EPA proposals stir debate among minority leaders Tighter pollution limits opposed because of cost, backed on health grounds


WASHINGTON -- The proposed tighter limits on air pollutants are provoking sharp debate among minority leaders, with some pushing for cleaner air in urban areas but others fearful of the higher costs that minority businesses would face.

In defending its proposals, the Environmental Protection Agency has cited an American Cancer Society study of 50 cities, where racial minorities tend to be concentrated. The study found that those in areas with high levels of unhealthy air particles face a 15 percent to 17 percent higher risk of early death. Cities tend to be more polluted because of the density of auto and factory exhaust.

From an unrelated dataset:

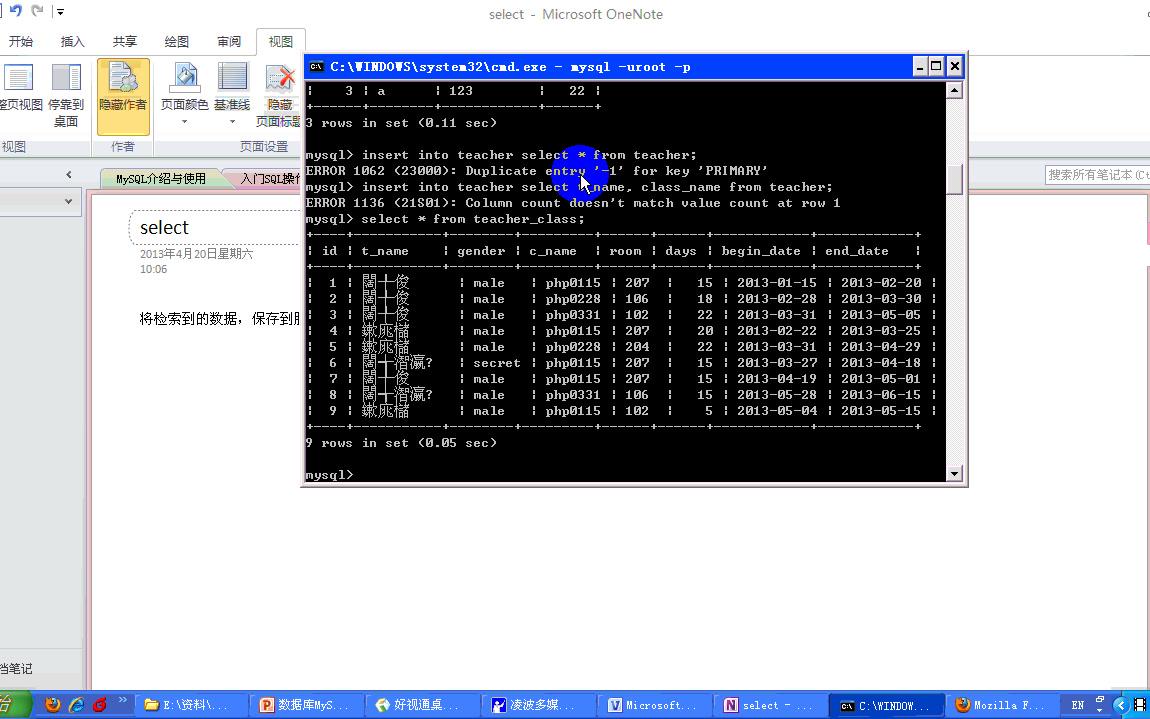Toggle the cmd window MS-DOS system menu icon
Image resolution: width=1150 pixels, height=719 pixels.
(x=316, y=66)

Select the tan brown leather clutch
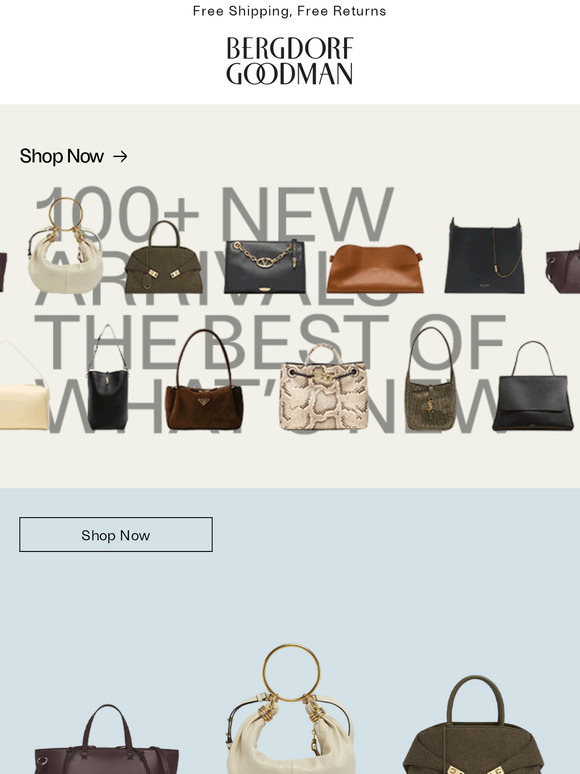[x=375, y=269]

As a result, several members of Congress from urban areas have defended the EPA against critics who say the new regulations are too expensive for minority businesses to bear.

"We need jobs and economic development, but clean air is not incompatible with economic development," said Rep. John Lewis, a Democrat from Atlanta who has been one of the EPA's strongest congressional supporters. "If people are not able to breathe, there's no need for jobs anyway."

Improving air quality is especially important, for the poor and minorities in urban areas, Lewis said, because they face other ecological hazards, like toxic dumps.

Critics counter that these same people suffer when there are few available jobs.

"If there is anybody who is interested in clean air, I am," said Arthur Fletcher, director for the National Black Chamber of Commerce and former chairman of the Commission on Civil Rights. "But I also understand how unhealthy it is to be broke and unemployed, with children to feed and rent to pay."

Fletcher and Harry Alford, president of the chamber, joined representatives of the Pan-Asian American Chamber of Commerce, National Indian Business Association and U.S. Hispanic Chamber of Commerce at a news conference earlier this month.

All criticized the potential economic effect of the EPA's proposals. Their criticism stems from the cost of complying with the new regulations, which the Clinton administration calculates at anywhere between $8.5 billion and $60 billion a year.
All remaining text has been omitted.